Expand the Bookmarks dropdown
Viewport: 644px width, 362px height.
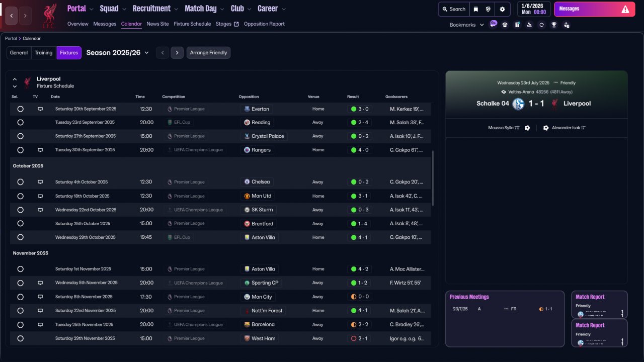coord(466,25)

####

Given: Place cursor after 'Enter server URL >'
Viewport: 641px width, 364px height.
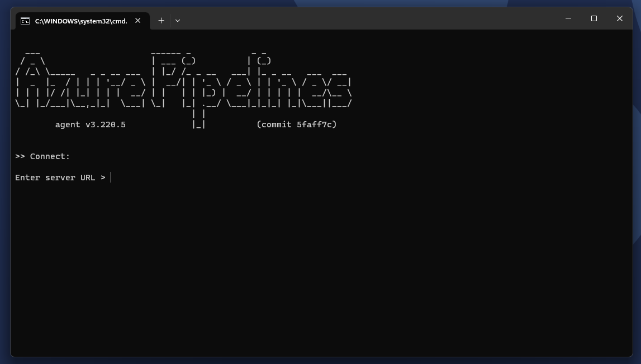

####

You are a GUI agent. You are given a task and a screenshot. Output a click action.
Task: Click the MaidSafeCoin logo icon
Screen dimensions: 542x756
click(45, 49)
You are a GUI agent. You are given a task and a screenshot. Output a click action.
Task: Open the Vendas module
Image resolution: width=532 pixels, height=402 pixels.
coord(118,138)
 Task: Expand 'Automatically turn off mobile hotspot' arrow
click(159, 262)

####

INSTRUCTIONS TO FOLLOW: The reply should consist solely of the lines above from the one that has "Given: Place cursor" through the one that has "Viewport: 641px width, 364px height.", reproduced exactly.

ANSWER TO THE PROBLEM:
Given: Place cursor after 'Enter server URL >'
Viewport: 641px width, 364px height.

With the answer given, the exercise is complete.